Closed SeonghaEom closed 10 months ago
Relevant Issue: https://superuser.com/questions/1661649/how-to-stop-aria2-from-renaming-html-files
Solution 1. Specify the output filename with -o option.
for i in {0000..2314}; do aria2c -x 16 -o metadata_$i.parquet https://huggingface.co/datasets/laion/laion2b-en-vit-h-14-embeddings/resolve/main/metadata/metadata_$i.parquet; done
Solution 2. Use another downloader like wget. You can simply replace
for i in {0000..2314}; do aria2c -x 16 https://huggingface.co/datasets/laion/laion2b-en-vit-h-14-embeddings/resolve/main/metadata/metadata_$i.parquet; done
with
for i in {0000..2314}; do wget https://huggingface.co/datasets/laion/laion2b-en-vit-h-14-embeddings/resolve/main/metadata/metadata_$i.parquet; done
However, it is about 3x slower in my case.
I guess there should be more general solution than the above ones. I hope it can solve your problem.

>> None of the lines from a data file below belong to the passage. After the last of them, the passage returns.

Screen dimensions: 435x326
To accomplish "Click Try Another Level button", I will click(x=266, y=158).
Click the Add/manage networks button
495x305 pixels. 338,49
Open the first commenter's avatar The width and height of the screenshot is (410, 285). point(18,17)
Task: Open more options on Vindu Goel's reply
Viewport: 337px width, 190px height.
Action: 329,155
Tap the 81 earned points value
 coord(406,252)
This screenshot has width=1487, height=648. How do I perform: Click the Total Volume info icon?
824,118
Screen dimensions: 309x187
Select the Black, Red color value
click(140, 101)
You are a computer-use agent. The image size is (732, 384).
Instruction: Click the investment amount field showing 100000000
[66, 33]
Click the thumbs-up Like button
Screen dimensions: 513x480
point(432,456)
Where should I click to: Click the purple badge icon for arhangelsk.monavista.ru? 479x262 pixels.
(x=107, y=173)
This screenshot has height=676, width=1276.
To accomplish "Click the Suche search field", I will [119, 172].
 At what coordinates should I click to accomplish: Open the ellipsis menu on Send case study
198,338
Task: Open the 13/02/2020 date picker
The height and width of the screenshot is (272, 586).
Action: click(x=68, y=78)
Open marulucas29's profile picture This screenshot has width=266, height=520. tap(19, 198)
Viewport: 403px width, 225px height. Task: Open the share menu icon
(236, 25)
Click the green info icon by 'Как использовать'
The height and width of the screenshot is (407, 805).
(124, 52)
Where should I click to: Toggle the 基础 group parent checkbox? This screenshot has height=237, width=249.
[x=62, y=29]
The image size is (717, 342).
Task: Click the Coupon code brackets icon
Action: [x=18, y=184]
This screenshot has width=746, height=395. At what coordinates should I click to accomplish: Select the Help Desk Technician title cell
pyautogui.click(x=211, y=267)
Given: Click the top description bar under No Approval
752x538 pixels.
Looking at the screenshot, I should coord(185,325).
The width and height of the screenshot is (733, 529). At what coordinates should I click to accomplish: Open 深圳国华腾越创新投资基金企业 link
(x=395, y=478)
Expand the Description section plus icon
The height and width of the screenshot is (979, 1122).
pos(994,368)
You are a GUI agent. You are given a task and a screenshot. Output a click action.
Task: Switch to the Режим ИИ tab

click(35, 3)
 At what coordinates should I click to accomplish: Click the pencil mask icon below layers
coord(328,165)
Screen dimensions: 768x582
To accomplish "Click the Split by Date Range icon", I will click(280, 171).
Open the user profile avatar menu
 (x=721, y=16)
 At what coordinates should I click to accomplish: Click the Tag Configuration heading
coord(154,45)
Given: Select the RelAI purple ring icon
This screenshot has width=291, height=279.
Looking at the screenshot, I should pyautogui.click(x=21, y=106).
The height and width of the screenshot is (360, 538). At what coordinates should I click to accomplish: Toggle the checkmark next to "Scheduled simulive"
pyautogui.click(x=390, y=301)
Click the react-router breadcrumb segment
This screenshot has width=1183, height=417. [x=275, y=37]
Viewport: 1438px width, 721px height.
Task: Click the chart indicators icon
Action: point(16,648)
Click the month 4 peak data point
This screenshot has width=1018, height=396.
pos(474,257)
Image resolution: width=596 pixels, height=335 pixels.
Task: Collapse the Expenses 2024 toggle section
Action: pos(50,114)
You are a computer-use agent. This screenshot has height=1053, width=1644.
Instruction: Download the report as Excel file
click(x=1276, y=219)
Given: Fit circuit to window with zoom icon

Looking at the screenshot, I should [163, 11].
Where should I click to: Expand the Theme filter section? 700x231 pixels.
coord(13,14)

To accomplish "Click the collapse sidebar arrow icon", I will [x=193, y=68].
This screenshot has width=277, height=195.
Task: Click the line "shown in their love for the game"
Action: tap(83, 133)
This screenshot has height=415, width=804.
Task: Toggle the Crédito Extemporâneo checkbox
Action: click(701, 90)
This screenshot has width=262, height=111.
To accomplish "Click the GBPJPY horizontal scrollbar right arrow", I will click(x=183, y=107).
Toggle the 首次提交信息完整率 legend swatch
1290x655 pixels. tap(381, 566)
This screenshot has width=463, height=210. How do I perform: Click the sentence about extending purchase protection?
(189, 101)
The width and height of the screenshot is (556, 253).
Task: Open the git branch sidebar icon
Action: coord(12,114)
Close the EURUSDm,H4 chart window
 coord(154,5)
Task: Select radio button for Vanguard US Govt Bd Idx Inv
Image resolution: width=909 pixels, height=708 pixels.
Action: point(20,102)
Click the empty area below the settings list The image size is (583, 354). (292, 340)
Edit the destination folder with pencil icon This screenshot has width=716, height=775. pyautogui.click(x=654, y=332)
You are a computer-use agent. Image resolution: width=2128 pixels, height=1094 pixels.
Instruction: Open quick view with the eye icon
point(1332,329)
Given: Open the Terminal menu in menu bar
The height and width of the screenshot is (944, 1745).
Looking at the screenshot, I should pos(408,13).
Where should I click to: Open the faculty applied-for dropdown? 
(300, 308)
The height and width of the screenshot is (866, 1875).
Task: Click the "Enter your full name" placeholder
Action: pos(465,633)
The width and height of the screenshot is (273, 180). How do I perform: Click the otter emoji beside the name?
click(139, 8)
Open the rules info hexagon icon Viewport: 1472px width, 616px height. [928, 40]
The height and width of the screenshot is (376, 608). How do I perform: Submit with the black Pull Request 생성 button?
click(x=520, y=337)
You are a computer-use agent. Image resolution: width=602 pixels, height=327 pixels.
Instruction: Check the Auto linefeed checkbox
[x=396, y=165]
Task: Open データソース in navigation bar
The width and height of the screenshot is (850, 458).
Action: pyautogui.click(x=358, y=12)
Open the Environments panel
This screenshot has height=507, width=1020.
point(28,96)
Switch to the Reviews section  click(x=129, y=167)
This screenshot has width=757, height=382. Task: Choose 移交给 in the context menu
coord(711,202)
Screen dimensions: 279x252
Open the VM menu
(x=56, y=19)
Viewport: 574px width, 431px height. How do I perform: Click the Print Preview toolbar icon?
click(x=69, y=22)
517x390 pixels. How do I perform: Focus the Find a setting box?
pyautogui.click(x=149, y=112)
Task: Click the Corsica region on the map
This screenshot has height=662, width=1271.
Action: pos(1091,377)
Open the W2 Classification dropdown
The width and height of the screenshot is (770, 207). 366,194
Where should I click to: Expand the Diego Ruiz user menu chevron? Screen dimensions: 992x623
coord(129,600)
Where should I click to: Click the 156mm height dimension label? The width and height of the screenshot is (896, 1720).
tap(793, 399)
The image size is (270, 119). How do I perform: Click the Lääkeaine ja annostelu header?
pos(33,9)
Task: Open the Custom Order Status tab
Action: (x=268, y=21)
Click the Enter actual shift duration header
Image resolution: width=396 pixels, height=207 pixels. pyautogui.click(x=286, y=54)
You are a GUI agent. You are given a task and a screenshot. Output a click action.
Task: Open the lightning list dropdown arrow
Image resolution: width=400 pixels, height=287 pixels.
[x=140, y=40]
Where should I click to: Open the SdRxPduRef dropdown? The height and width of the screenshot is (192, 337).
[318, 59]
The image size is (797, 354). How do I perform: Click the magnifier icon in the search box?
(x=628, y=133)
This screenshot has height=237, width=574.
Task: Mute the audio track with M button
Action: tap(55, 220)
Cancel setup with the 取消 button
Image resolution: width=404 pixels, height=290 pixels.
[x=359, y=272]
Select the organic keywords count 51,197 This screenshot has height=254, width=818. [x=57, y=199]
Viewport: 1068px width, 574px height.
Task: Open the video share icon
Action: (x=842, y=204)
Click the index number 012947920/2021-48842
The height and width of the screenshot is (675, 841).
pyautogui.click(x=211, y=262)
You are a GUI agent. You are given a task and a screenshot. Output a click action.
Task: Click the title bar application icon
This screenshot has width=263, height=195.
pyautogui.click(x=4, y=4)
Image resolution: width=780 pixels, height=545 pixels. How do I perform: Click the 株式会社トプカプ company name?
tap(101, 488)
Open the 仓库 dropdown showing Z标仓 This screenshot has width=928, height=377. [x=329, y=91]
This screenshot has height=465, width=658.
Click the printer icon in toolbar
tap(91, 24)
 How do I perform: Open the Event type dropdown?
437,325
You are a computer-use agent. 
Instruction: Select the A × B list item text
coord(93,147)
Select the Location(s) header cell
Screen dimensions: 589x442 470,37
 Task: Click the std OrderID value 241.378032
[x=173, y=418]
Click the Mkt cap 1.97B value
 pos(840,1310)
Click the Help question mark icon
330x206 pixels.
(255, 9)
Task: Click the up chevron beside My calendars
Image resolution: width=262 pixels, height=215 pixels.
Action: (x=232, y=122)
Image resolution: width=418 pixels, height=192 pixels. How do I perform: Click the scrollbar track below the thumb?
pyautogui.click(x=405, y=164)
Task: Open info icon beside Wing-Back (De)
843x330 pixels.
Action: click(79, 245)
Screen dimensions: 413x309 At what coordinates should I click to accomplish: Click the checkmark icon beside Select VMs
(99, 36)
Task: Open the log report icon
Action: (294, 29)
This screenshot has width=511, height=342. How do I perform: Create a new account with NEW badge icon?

Thank you for the reply. :)
Hi, I was following the instruction from this link, which is for downloading laion5b_h14 embeddings for building local backend.
But I am stuck with step 6, which is downloading embeddings in parquet file from huggingface. (I was currently downloading only en-embeddings , without other embeddings), because the next step gives me an error message that the input data(parquet file) is empty.
The file seems weird since the format does not end with <.parquet> as well.
How can I solve this issue? Thanks in advance.